While it is gratifying to see a matter like this resolved in favor of free speech, it is disturbing that the underlying infringement upon this young man’s rights happened at all. It is also troubling that it took almost two years to reach this agreement. What other infringements of Constitutionally-protected rights took place between February 2019 and November 2020? What takes so stinking long?

“The campus police chief hauled him into his office and told him he should’ve been “smarter” than to exercise his First Amendment rights without the college’s permission.”

It’s funny yet so sad that a university’s police chief was ignorant about the First Amendment.

    The Friendly Grizzly in reply to GaryGimp. | November 23, 2020 at 7:26 pm

    He was just following orders.
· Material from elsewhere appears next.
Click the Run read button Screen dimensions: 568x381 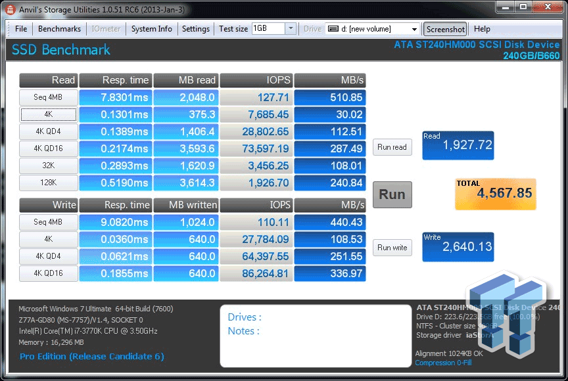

He cares far more about his job and pension and qualified immunity more than some silly rights.

    henrybowman in reply to GaryGimp. | November 23, 2020 at 8:58 pm

    It’s funny yet so sad that we expect cops to be constitutional law experts. All reality and all experience fairly shrieks at us that this is an unreasonable expectation.

    Whenever I attempt to assert any of my actual rights at a traffic stop / immigration checkpoint / DUI roadblock, in variance to whatever the cop has “politely” asked me to do, the immediate response from the Armed Government Worker has always been, “Are you a lawyer?” I usually answer, “I was thinking you looked a little familiar, it’s possible we graduated from the very same law school.”

      You don’t have to be a full-blown expert on constitutional law to know that freedom of speech is protected by the 1st amendment — you only need to have taken civics at some point in school or be aware of various free speech issues in the news.

      And we do expect police to know the basic principles of 4th and 5th amendment law as it relates to their jobs. Which is as it should be.

Not all campus security forces are sworn law enforcement officers. Some do not have the immunity that the law grants to law enforcement officers.

An important question is whether Jones College is enforcing its limitations on speech in a content-neutral manner. Did they stop both liberal and conservative students from gathering or protesting on the campus?